◆ Your instructions ◆
Will you give the material below again, every line exactly as it is?
#####
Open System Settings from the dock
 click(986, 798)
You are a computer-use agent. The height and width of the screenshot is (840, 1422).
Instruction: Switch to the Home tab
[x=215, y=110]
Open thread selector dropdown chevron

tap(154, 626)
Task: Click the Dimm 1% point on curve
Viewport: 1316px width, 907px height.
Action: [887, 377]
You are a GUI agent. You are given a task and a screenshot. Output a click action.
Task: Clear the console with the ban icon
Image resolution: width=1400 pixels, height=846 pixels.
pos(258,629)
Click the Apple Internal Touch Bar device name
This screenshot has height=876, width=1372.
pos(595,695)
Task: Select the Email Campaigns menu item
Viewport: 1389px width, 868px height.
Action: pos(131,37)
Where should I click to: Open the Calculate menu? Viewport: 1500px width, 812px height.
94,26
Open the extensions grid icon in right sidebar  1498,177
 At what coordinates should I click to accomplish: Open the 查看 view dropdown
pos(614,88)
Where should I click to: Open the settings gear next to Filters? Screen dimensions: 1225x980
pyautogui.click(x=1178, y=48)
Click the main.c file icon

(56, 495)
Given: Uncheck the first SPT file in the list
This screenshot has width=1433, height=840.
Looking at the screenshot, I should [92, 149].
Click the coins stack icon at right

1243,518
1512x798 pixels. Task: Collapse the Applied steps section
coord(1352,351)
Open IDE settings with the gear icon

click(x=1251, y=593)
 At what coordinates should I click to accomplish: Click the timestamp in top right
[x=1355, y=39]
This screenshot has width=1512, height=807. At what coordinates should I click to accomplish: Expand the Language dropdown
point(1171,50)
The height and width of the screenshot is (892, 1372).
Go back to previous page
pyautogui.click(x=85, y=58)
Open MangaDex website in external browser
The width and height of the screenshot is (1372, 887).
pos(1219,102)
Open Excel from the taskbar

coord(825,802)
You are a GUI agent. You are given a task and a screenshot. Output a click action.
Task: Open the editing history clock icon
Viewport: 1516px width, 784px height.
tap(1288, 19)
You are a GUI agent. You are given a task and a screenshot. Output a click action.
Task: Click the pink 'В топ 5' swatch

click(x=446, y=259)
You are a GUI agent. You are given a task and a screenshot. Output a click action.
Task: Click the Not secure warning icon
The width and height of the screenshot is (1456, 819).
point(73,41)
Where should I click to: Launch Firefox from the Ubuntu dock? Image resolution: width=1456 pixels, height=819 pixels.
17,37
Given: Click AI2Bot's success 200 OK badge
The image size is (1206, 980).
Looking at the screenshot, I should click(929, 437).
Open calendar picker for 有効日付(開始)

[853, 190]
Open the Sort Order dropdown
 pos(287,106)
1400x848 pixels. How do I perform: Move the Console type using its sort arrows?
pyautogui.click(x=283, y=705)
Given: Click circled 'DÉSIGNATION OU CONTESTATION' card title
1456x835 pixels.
#####
◆ Answer box ◆
Open System Settings from the dock
 click(986, 798)
You are a computer-use agent. The height and width of the screenshot is (840, 1422).
Instruction: Switch to the Home tab
[x=215, y=110]
Open thread selector dropdown chevron

tap(154, 626)
Task: Click the Dimm 1% point on curve
Viewport: 1316px width, 907px height.
Action: [887, 377]
You are a GUI agent. You are given a task and a screenshot. Output a click action.
Task: Clear the console with the ban icon
Image resolution: width=1400 pixels, height=846 pixels.
pos(258,629)
Click the Apple Internal Touch Bar device name
This screenshot has height=876, width=1372.
pos(595,695)
Task: Select the Email Campaigns menu item
Viewport: 1389px width, 868px height.
Action: pos(131,37)
Where should I click to: Open the Calculate menu? Viewport: 1500px width, 812px height.
94,26
Open the extensions grid icon in right sidebar  1498,177
 At what coordinates should I click to accomplish: Open the 查看 view dropdown
pos(614,88)
Where should I click to: Open the settings gear next to Filters? Screen dimensions: 1225x980
pyautogui.click(x=1178, y=48)
Click the main.c file icon

(56, 495)
Given: Uncheck the first SPT file in the list
This screenshot has width=1433, height=840.
Looking at the screenshot, I should [92, 149].
Click the coins stack icon at right

1243,518
1512x798 pixels. Task: Collapse the Applied steps section
coord(1352,351)
Open IDE settings with the gear icon

click(x=1251, y=593)
 At what coordinates should I click to accomplish: Click the timestamp in top right
[x=1355, y=39]
This screenshot has width=1512, height=807. At what coordinates should I click to accomplish: Expand the Language dropdown
point(1171,50)
The height and width of the screenshot is (892, 1372).
Go back to previous page
pyautogui.click(x=85, y=58)
Open MangaDex website in external browser
The width and height of the screenshot is (1372, 887).
pos(1219,102)
Open Excel from the taskbar

coord(825,802)
You are a GUI agent. You are given a task and a screenshot. Output a click action.
Task: Open the editing history clock icon
Viewport: 1516px width, 784px height.
tap(1288, 19)
You are a GUI agent. You are given a task and a screenshot. Output a click action.
Task: Click the pink 'В топ 5' swatch

click(x=446, y=259)
You are a GUI agent. You are given a task and a screenshot. Output a click action.
Task: Click the Not secure warning icon
The width and height of the screenshot is (1456, 819).
point(73,41)
Where should I click to: Launch Firefox from the Ubuntu dock? Image resolution: width=1456 pixels, height=819 pixels.
17,37
Given: Click AI2Bot's success 200 OK badge
The image size is (1206, 980).
Looking at the screenshot, I should click(929, 437).
Open calendar picker for 有効日付(開始)

[853, 190]
Open the Sort Order dropdown
 pos(287,106)
1400x848 pixels. How do I perform: Move the Console type using its sort arrows?
pyautogui.click(x=283, y=705)
Given: Click circled 'DÉSIGNATION OU CONTESTATION' card title
1456x835 pixels.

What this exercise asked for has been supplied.